What is needed
Copy out every record that follows, word for word.

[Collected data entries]

===

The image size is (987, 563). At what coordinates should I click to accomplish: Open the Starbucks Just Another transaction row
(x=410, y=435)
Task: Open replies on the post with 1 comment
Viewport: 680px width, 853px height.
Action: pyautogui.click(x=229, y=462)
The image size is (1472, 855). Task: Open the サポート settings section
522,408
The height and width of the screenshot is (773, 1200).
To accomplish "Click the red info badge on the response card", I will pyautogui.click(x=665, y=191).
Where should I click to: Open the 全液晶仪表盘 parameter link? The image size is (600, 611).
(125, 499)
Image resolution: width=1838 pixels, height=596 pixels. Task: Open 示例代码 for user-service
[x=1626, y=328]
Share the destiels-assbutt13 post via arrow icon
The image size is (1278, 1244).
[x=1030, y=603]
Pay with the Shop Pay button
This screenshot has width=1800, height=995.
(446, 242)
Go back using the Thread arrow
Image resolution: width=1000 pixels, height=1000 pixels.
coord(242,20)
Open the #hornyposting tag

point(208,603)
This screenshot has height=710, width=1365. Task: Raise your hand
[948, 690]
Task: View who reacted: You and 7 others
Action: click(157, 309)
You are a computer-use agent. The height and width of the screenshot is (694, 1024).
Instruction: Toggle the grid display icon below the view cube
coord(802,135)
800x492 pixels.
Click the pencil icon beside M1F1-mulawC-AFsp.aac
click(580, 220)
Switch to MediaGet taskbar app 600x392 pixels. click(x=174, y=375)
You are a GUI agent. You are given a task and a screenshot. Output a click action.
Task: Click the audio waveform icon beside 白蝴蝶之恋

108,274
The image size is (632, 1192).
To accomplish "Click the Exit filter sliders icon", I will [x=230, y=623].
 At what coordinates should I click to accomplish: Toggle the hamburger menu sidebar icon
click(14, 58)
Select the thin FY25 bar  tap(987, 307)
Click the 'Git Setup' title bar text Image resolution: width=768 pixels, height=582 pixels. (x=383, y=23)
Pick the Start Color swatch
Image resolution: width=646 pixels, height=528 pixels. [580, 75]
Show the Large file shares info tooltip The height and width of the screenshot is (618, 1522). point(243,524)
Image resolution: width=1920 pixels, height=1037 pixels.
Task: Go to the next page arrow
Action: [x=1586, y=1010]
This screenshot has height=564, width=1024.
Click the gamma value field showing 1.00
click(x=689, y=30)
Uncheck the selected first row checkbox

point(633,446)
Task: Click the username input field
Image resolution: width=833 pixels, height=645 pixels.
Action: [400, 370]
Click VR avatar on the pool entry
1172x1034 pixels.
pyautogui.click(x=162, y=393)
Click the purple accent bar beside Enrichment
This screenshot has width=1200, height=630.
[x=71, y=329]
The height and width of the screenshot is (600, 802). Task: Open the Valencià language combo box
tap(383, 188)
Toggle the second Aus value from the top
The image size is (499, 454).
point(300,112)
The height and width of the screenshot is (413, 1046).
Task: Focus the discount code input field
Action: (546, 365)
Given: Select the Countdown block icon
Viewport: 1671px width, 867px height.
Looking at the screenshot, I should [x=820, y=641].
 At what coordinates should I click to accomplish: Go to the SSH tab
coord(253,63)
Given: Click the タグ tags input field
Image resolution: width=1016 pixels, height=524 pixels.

===

Solution to this problem
The image size is (987, 563). At what coordinates should I click to accomplish: Open the Starbucks Just Another transaction row
(x=410, y=435)
Task: Open replies on the post with 1 comment
Viewport: 680px width, 853px height.
Action: pyautogui.click(x=229, y=462)
The image size is (1472, 855). Task: Open the サポート settings section
522,408
The height and width of the screenshot is (773, 1200).
To accomplish "Click the red info badge on the response card", I will pyautogui.click(x=665, y=191).
Where should I click to: Open the 全液晶仪表盘 parameter link? The image size is (600, 611).
(125, 499)
Image resolution: width=1838 pixels, height=596 pixels. Task: Open 示例代码 for user-service
[x=1626, y=328]
Share the destiels-assbutt13 post via arrow icon
The image size is (1278, 1244).
[x=1030, y=603]
Pay with the Shop Pay button
This screenshot has width=1800, height=995.
(446, 242)
Go back using the Thread arrow
Image resolution: width=1000 pixels, height=1000 pixels.
coord(242,20)
Open the #hornyposting tag

point(208,603)
This screenshot has height=710, width=1365. Task: Raise your hand
[948, 690]
Task: View who reacted: You and 7 others
Action: click(157, 309)
You are a computer-use agent. The height and width of the screenshot is (694, 1024).
Instruction: Toggle the grid display icon below the view cube
coord(802,135)
800x492 pixels.
Click the pencil icon beside M1F1-mulawC-AFsp.aac
click(580, 220)
Switch to MediaGet taskbar app 600x392 pixels. click(x=174, y=375)
You are a GUI agent. You are given a task and a screenshot. Output a click action.
Task: Click the audio waveform icon beside 白蝴蝶之恋

108,274
The image size is (632, 1192).
To accomplish "Click the Exit filter sliders icon", I will [x=230, y=623].
 At what coordinates should I click to accomplish: Toggle the hamburger menu sidebar icon
click(14, 58)
Select the thin FY25 bar  tap(987, 307)
Click the 'Git Setup' title bar text Image resolution: width=768 pixels, height=582 pixels. (x=383, y=23)
Pick the Start Color swatch
Image resolution: width=646 pixels, height=528 pixels. [580, 75]
Show the Large file shares info tooltip The height and width of the screenshot is (618, 1522). point(243,524)
Image resolution: width=1920 pixels, height=1037 pixels.
Task: Go to the next page arrow
Action: [x=1586, y=1010]
This screenshot has height=564, width=1024.
Click the gamma value field showing 1.00
click(x=689, y=30)
Uncheck the selected first row checkbox

point(633,446)
Task: Click the username input field
Image resolution: width=833 pixels, height=645 pixels.
Action: [400, 370]
Click VR avatar on the pool entry
1172x1034 pixels.
pyautogui.click(x=162, y=393)
Click the purple accent bar beside Enrichment
This screenshot has width=1200, height=630.
[x=71, y=329]
The height and width of the screenshot is (600, 802). Task: Open the Valencià language combo box
tap(383, 188)
Toggle the second Aus value from the top
The image size is (499, 454).
point(300,112)
The height and width of the screenshot is (413, 1046).
Task: Focus the discount code input field
Action: (546, 365)
Given: Select the Countdown block icon
Viewport: 1671px width, 867px height.
Looking at the screenshot, I should [x=820, y=641].
 At what coordinates should I click to accomplish: Go to the SSH tab
coord(253,63)
Given: Click the タグ tags input field
Image resolution: width=1016 pixels, height=524 pixels.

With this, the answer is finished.